Sen. Jarrett Keohokalole, one of the bill’s sponsors, sees a connection between the legislation and Hawaii’s past.

“We have a long dark history in Hawaii of corporations overruling the will of the people,” Keohokalole told ABC News. “The overthrow of the Hawaiian Kingdom in 1893 was done by U.S. businessmen who ran the sugar conglomerates.”

In 2010, the Supreme Court issued a ruling in the case of Citizens United v. Federal Election Commission which asserted that independent corporate spending on elections is a form of protected speech. The ruling famously nullified past guardrails on political spending, and contributed to the formation of so-called “super PAC” political action committees, which can support their chosen candidates with unlimited corporate backing.

Though it does not directly dispute that corporations have a right to political speech, the new Hawaii law says that, since the powers of corporations are granted by states, the state can decline to grant corporations the power to spend on elections in the first place. The new law is set to be enforced in 2027.

This same idea concerning corporate powers undergirds a series of other reform efforts across the country. One of the primary architects of the theory is Tom Moore of the Center for American Progress, a progressive policy institute, who told ABC News that over a dozen bills based on the theory have been introduced in state legislatures.

Almost all those bills have died. California’s AB 1984, for instance, introduced by state Assemblymember Chris Rogers in February, died in committee without a vote. Rogers told ABC News that he plans on reintroducing the bill next year.

“I think that there's value in continuing to fight and showing the average voter that not everybody who gets elected and not every institution that is making policy is bought and paid for,” Rogers said.

In Montana, a group called the Transparent Election Initiative (TEI) is gathering signatures for a ballot initiative that, if passed, would restrict the political spending powers of corporations in that state.

Jeff Mangan, head of TEI, said he was “pleased as punch” to see Hawaii’s bill signed into law. According to Mangan, TEI is about two-thirds of the way to having the 30,000 signatures required to get their initiative on the ballot.

“There’s lots of momentum on the ground,” Mangan told ABC News.

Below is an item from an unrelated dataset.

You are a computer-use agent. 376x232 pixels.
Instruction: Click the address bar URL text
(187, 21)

Of all the states pursuing this type of campaign finance reform, Hawaii is the first to turn its policy into law. Moore, who formerly worked at the Federal Election Commission (FEC), described the bill’s progress through the Hawaii legislature as a “pleasant surprise.”

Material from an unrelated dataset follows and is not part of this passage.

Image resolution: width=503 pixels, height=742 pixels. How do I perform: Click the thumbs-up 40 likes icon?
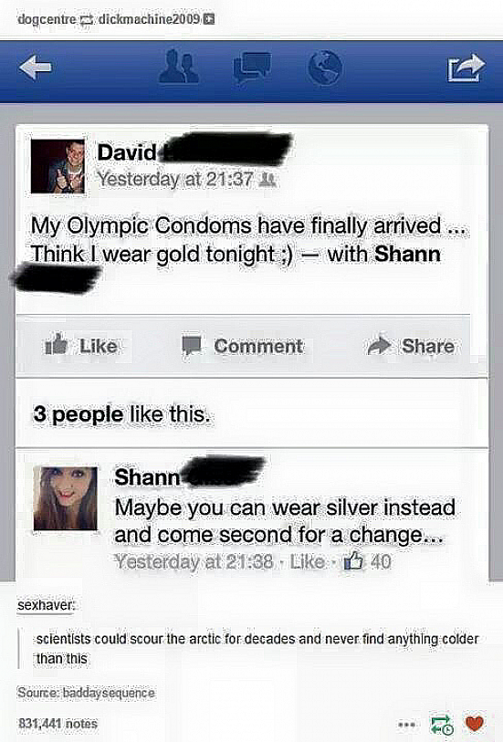(353, 561)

“It doesn’t overturn (Citizens United),” said Moore. “It’s like a Supreme Court case that deals with buggy whips … It just doesn’t do anything anymore.”

Bradley Smith, the founder of the Institute for Free Speech, is unconvinced by Moore’s theory.

“You really think the Supreme Court is going to buy that?” said Smith, himself a former FEC commissioner, in an interview with ABC News. “Does anybody really think that they're going to listen now and go, ‘you guys are so clever. You got me. I never thought about just calling it a power rather than a right’?”

Smith said that the Institute for Free Speech could challenge the legislation, and that a challenge to the law could go all the way to the Supreme Court.

Even in Hawaii, the theory behind the new law has its skeptics. The state Attorney General’s office, for instance, said in testimony last February that while it “sympathizes greatly with the frustration with federal caselaw on this subject,” the bill “raises serious constitutional concerns and substantial adverse litigation risk should it pass into law.” Additionally, although Hawaii Gov. Josh Green told Honolulu ABC affiliate KITV that he thinks “the idea is right,” he alluded to “challenges” with SB 2471 in the days before the bill passed in the legislature.

Sen. Karl Rhoads, a Democrat and one of the bill’s co-sponsors, agrees that the law could end up being escalated to the country’s highest court.

“The Supreme Court has tied itself in some interesting legal knots to get the result they want, so … I understand the AG’s concerns. But I think they're being overly defeatist,” Rhoads told ABC News.

Chris Rogers, the assemblymember from California, thinks that any legislation or ballot initiative based on Moore’s legal theory will inevitably face legal challenges.

“Once the courts have to weigh in on this question, it will be a pretty big systemic change across the United States,” said Rogers.